Exercise - State how many lines below contain the word "Display", and give only that number.

====== Given records ======

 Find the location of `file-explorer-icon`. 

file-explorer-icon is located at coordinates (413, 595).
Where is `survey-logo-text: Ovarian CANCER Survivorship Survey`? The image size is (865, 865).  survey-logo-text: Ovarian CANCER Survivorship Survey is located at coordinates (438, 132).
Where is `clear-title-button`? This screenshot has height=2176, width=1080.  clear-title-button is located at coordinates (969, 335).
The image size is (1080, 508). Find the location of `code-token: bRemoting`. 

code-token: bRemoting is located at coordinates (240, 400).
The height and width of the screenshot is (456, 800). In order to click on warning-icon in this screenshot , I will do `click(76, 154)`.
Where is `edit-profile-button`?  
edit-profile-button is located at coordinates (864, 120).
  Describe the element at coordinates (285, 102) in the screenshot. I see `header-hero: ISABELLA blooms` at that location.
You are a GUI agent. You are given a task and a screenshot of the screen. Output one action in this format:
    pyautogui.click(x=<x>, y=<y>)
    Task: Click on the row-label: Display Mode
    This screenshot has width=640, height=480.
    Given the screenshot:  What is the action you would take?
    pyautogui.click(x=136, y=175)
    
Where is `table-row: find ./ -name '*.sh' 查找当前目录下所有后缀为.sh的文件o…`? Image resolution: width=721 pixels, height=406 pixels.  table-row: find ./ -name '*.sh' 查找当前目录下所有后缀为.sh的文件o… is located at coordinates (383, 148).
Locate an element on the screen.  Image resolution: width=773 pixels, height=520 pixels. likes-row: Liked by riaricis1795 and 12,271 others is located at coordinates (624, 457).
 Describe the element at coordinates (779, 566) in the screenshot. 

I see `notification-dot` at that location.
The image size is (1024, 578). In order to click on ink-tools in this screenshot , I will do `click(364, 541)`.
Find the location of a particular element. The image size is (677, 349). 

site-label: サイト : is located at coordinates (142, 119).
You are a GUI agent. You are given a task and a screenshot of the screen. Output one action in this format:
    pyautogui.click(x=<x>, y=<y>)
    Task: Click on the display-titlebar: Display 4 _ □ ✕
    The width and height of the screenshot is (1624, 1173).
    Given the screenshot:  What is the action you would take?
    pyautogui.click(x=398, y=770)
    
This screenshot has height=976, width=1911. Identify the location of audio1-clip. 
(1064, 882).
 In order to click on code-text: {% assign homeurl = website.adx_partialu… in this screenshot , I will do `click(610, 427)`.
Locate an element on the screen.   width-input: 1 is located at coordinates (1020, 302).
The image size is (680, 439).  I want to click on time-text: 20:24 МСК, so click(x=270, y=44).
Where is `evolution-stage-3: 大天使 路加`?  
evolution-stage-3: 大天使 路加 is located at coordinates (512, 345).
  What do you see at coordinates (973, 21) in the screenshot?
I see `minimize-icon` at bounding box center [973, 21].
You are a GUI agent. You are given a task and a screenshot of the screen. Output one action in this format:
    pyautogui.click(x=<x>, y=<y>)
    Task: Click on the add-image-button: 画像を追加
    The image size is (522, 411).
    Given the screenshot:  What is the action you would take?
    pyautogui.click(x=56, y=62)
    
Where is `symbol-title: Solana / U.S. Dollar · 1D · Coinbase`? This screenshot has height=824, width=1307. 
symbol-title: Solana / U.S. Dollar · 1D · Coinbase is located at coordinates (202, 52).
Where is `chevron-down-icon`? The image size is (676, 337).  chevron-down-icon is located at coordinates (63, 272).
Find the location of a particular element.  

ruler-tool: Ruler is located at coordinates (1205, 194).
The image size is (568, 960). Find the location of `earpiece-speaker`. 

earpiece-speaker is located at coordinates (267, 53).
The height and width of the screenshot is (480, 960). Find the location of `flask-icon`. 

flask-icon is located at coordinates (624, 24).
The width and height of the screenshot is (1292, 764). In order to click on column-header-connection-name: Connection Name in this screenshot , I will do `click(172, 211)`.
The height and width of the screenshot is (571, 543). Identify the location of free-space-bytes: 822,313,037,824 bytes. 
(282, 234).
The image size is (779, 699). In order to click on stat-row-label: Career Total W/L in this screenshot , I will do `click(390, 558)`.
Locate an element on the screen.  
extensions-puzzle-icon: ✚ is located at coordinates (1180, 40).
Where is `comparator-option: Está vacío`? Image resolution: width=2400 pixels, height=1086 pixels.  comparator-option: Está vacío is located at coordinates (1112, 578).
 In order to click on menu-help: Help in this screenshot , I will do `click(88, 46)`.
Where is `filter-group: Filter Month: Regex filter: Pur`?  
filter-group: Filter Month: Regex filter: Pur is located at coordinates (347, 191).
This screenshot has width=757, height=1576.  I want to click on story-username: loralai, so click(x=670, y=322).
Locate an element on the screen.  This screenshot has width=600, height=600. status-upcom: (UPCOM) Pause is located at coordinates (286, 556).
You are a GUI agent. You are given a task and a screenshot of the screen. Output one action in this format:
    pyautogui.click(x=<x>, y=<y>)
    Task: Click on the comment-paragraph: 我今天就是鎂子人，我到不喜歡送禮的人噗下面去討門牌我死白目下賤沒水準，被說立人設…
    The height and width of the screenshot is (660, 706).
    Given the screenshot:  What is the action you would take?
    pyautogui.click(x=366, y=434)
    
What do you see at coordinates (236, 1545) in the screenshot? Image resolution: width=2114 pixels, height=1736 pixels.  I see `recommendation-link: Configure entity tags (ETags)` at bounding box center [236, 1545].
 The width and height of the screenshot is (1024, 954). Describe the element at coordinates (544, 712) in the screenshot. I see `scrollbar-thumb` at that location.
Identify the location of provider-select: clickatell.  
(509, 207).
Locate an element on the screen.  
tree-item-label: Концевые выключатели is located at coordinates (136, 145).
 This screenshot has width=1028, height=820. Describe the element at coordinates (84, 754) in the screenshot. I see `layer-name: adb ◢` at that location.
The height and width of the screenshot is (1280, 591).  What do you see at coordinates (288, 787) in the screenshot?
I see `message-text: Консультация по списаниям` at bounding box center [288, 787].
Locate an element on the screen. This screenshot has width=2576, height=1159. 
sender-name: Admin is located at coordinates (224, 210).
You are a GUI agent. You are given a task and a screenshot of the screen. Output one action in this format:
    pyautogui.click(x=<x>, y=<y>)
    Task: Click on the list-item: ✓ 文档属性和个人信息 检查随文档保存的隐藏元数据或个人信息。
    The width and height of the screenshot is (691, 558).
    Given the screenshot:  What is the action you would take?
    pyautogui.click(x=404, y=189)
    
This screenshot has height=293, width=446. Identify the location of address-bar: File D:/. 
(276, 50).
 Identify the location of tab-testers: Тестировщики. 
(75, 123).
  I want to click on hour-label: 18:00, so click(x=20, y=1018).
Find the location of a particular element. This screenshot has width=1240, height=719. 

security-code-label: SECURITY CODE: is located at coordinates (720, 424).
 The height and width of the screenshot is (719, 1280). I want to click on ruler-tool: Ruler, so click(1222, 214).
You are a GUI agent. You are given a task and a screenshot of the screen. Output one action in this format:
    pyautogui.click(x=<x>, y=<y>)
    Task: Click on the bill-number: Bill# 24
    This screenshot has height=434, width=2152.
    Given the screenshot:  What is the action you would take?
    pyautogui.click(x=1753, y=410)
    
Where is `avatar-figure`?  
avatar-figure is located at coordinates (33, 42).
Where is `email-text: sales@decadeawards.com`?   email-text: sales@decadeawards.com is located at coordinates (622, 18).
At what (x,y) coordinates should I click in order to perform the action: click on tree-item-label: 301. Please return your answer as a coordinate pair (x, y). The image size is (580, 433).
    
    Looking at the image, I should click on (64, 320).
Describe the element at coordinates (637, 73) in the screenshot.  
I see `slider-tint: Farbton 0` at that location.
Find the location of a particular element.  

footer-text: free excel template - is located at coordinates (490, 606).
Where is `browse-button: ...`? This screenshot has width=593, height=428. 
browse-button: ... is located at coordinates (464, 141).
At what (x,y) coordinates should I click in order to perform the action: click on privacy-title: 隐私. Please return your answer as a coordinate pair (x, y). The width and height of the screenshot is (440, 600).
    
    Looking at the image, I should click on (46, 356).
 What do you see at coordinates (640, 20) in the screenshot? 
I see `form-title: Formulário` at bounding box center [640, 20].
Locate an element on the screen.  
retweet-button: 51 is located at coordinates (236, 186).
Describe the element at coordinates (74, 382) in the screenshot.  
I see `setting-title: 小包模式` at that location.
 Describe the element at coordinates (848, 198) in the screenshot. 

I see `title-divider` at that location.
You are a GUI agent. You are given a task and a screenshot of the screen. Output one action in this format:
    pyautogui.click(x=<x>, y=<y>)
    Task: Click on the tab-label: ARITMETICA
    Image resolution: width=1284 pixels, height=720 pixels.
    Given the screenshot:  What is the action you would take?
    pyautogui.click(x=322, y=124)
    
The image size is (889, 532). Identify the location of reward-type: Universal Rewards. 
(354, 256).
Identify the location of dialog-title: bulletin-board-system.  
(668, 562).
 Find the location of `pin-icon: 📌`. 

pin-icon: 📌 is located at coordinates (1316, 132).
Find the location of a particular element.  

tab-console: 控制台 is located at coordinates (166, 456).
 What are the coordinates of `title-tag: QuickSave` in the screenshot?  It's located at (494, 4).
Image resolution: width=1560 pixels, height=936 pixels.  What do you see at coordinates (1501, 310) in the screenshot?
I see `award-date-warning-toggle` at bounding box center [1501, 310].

======

Expected answer - 2